- **TASK OBJECTIVE**
Please give all of the data again, character for character, and drop the pictures.

Stored data
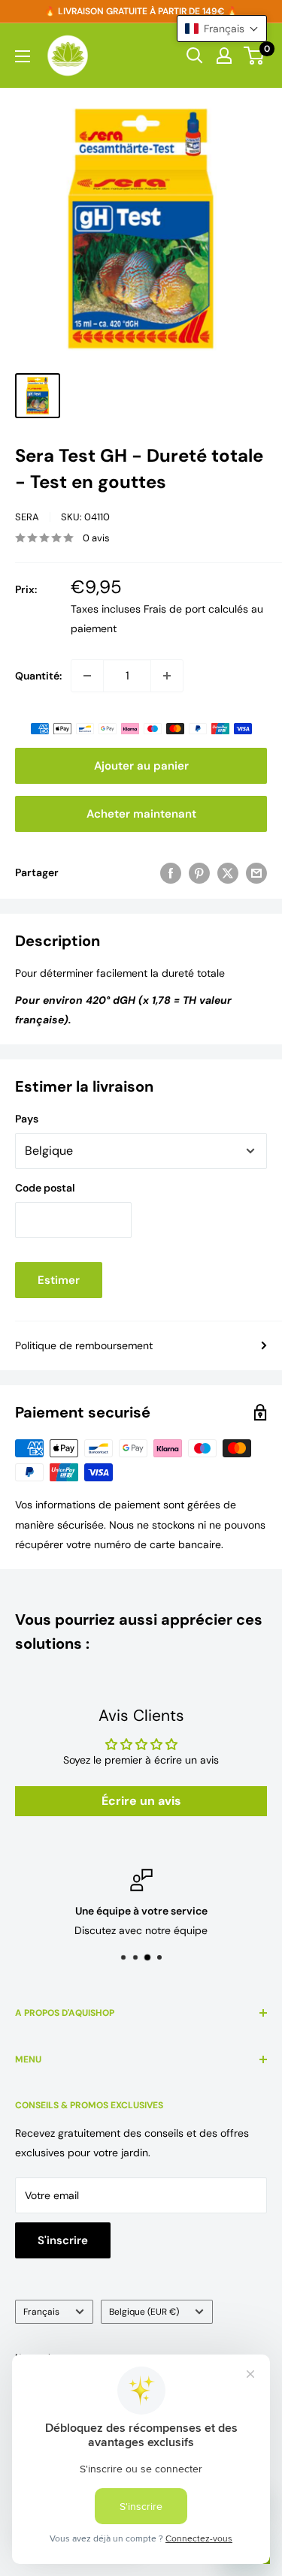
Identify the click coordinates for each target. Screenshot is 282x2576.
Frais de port (174, 609)
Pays (26, 1118)
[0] (254, 56)
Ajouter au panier (141, 765)
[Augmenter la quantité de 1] (167, 675)
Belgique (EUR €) (144, 2312)
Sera (27, 517)
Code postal (45, 1188)
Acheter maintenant (141, 813)
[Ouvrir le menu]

- **WRITTEN RESPONSE**
Identify the click coordinates for each target. Screenshot is 282x2576.
Frais de port (174, 609)
Pays (26, 1118)
[0] (254, 56)
Ajouter au panier (141, 765)
[Augmenter la quantité de 1] (167, 675)
Belgique (EUR €) (144, 2312)
Sera (27, 517)
Code postal (45, 1188)
Acheter maintenant (141, 813)
[Ouvrir le menu]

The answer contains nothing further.